The other approach, developed by Matthew Disney at the Scripps Florida campus, also inverts a standard method of searching for binding opportunities, this time in microRNA folds. Where previously researchers had to take RNA structures and do high-throughput screenings to find binding opportunities, Disney has built a database of potential types of bonds between RNAs and small-molecule function groups.
 
Then, by comparing given RNA sequences—not structures—to the database, Disney’s method can pinpoint possible opportunities. Only then does attention turn to the structures themselves, he tells DDNews: “Once we identify these interacting partners, could we find them … and drug it?”
 
Every disease has a relation to RNA, he said, because proteins play key roles in the process.
 
“If there’s some toxic protein … we can potentially target the RNA that makes that protein,” Disney says. (Alternately, if a disease causes too little of a protein to be produced, his technique can boost production.)
 
As a test case, and proof of concept, Disney and his team identified a druggable target—and its corresponding drug—in MiR-96 microRNA, which is believed to delay cell death by obstructing apoptosis, a natural cell-death process that begins when cells begin to grow in ways that are otherwise uncontrollable.
 
“People think that RNA can’t be drugged with a small molecule,” Disney says, but his approach proves that belief wrong.
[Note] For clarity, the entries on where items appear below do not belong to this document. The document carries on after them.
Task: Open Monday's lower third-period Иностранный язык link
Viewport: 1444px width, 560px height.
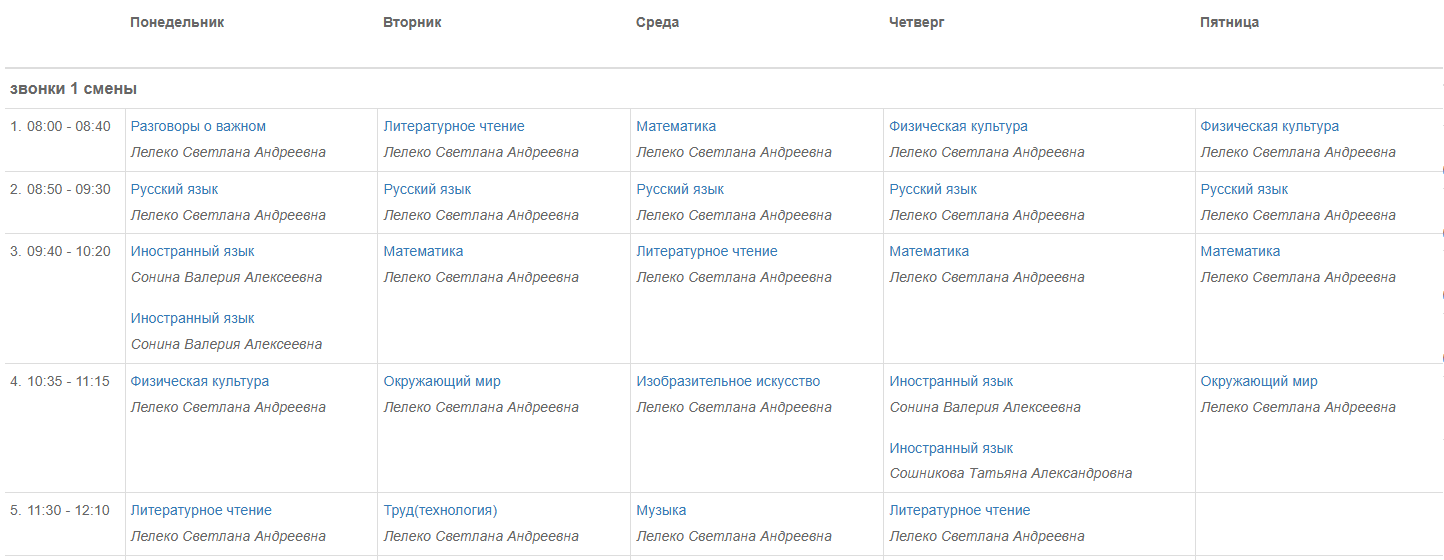Action: click(x=192, y=318)
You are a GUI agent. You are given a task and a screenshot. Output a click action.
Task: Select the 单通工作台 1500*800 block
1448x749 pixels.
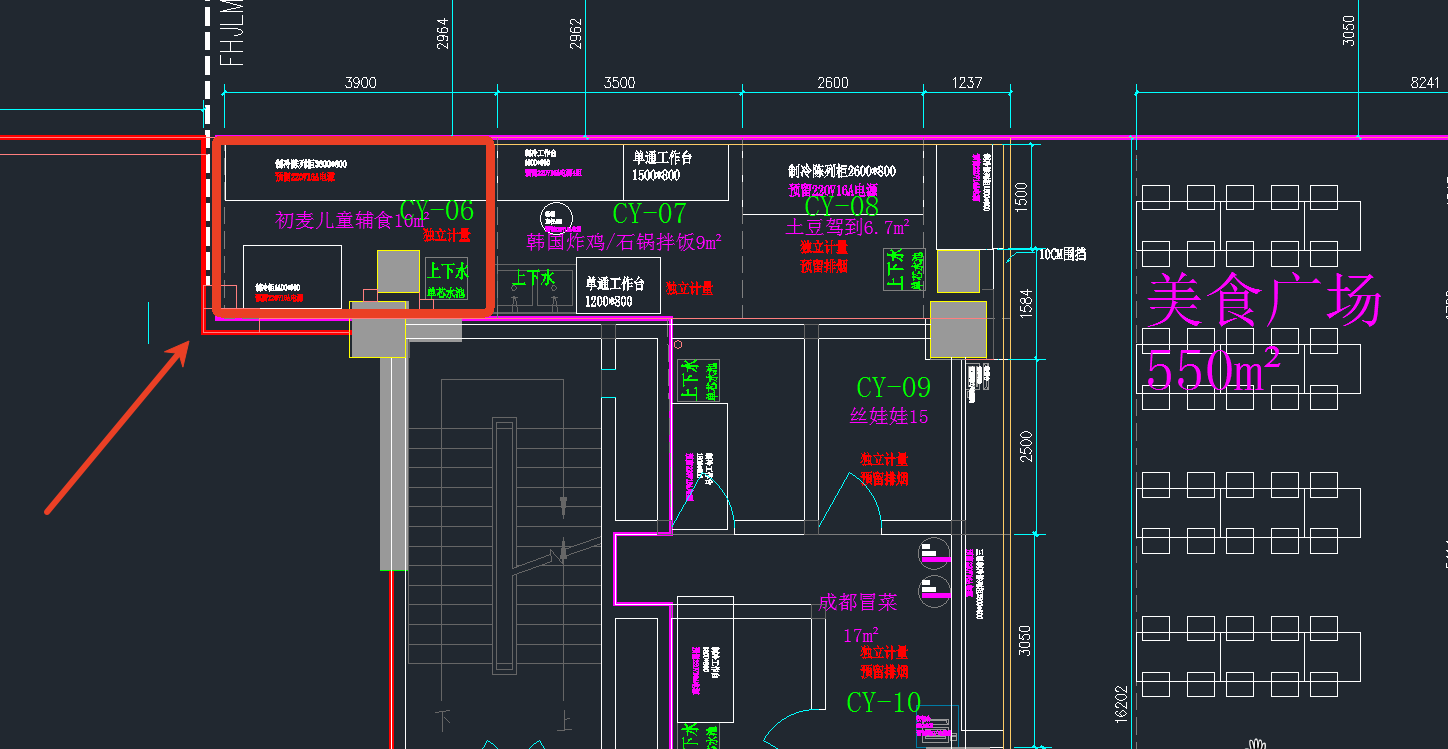662,166
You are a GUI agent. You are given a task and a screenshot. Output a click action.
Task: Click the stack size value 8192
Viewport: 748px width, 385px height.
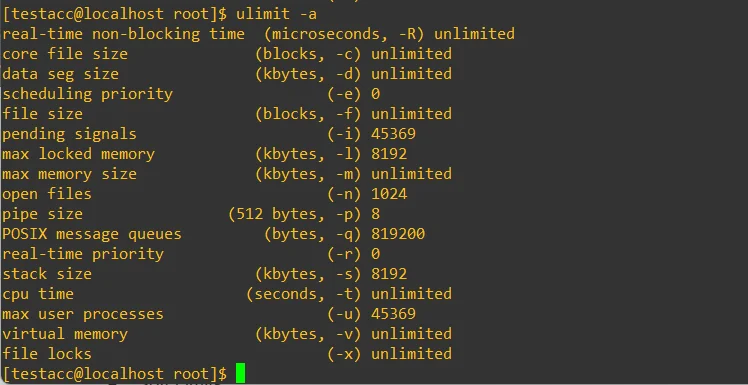(x=389, y=274)
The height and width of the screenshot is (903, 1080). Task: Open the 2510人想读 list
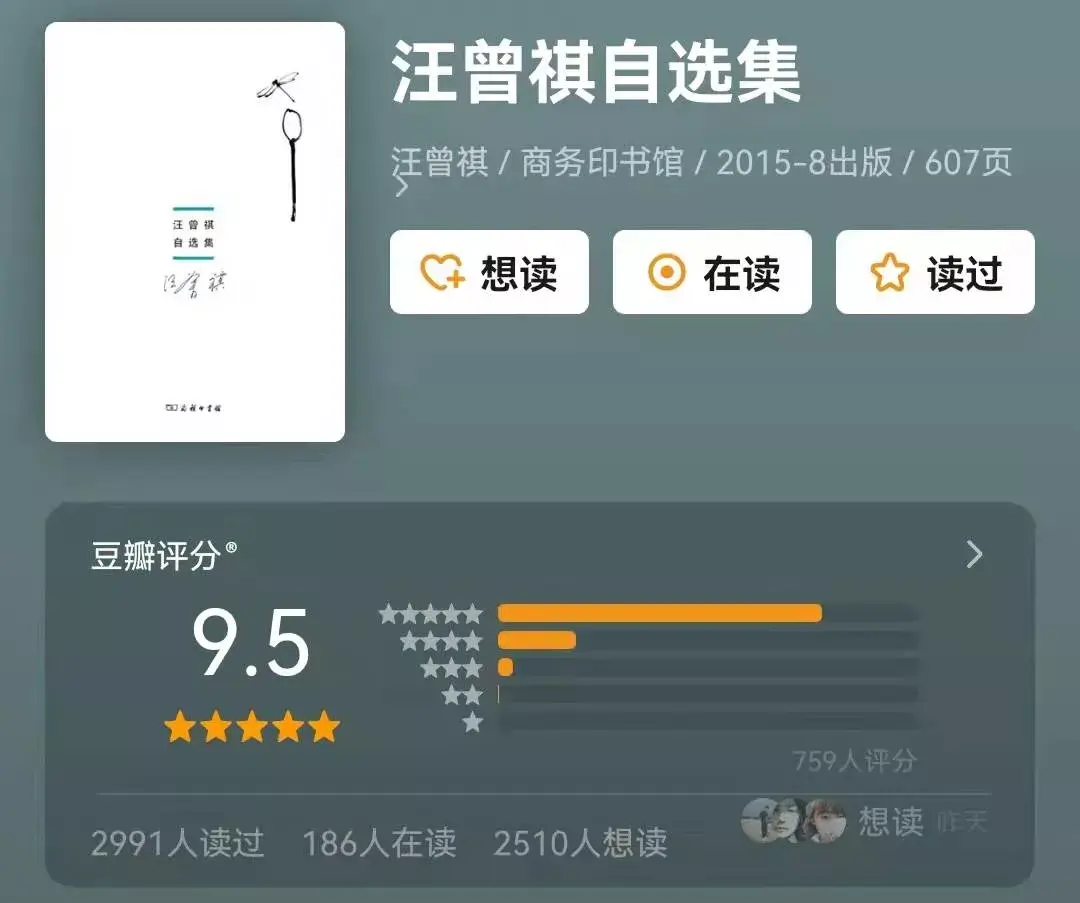pos(581,843)
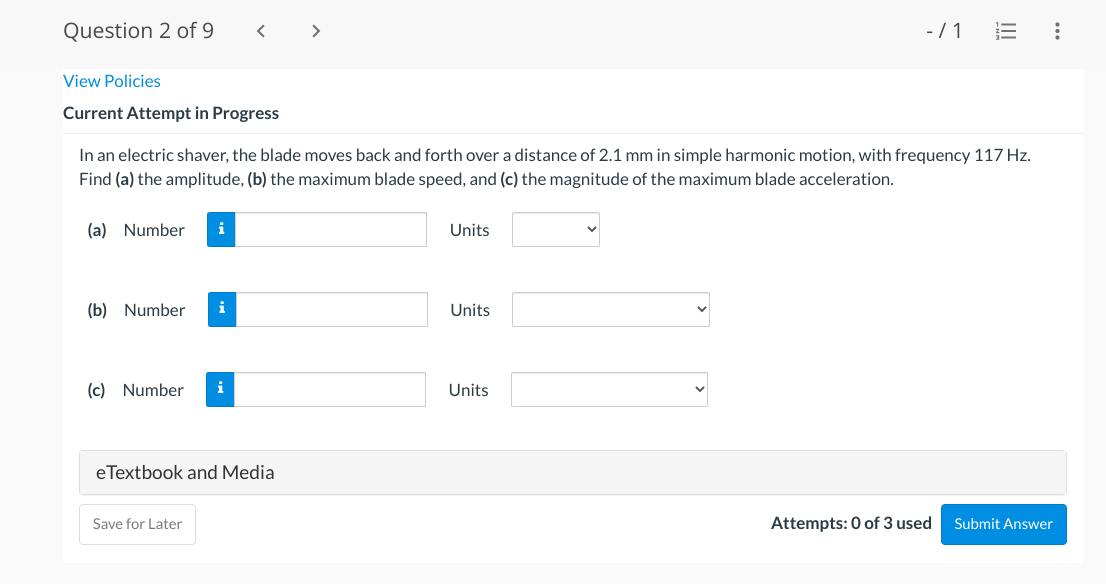This screenshot has width=1106, height=584.
Task: Open the vertical three-dot options menu
Action: coord(1058,31)
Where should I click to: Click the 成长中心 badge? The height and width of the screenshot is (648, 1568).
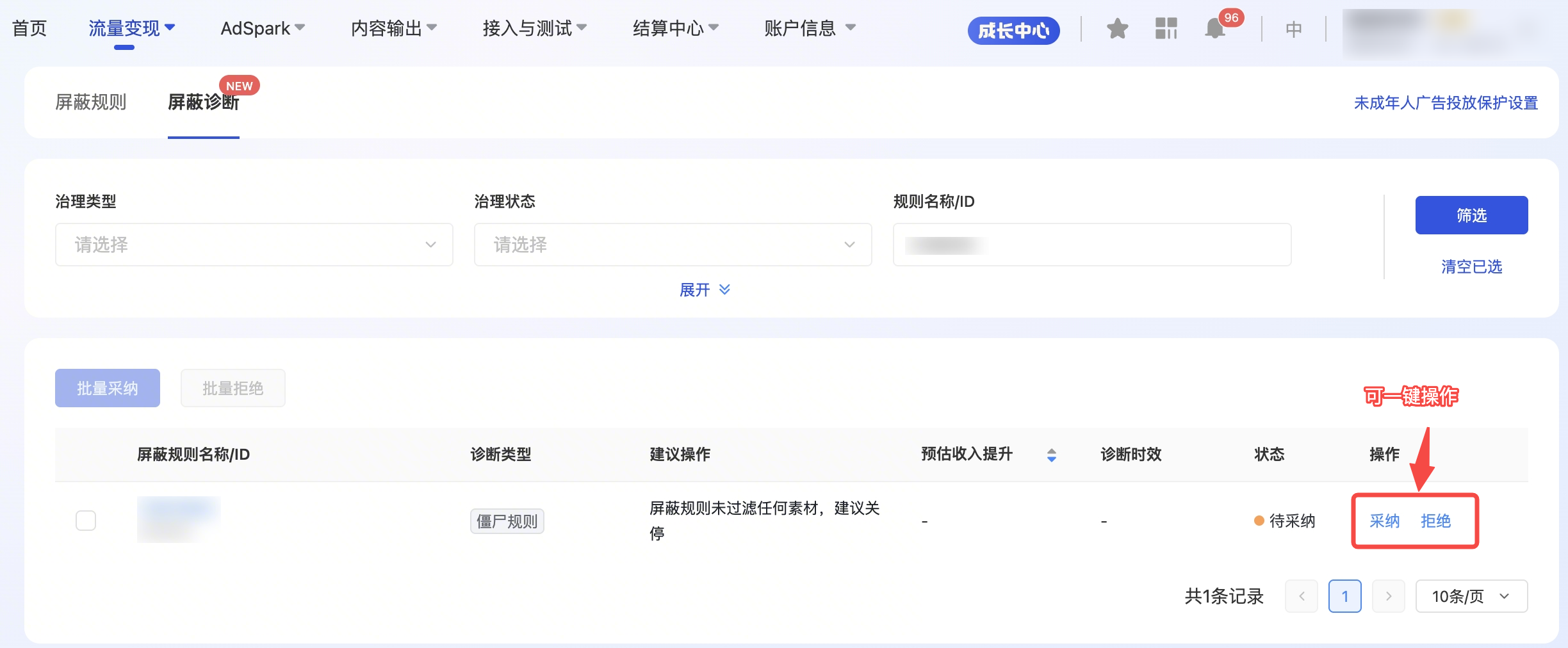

And it offers the prospect of very tightly targeting cells, in a way much narrower than the broad targeting approach taken today, where non-disease-related cells are also affected by therapies.
 
Next, Disney will go after diseases without current cures, such as Ebola, as well as orphan diseases that may need therapeutic-research attention.
 
While resistance to microRNA-targeting drugs is possible, Disney said his approach would help respond: “If resistance were to happen, and the RNA structure were to change,” then they could go back to the database and find binding matches for the new structure, he says.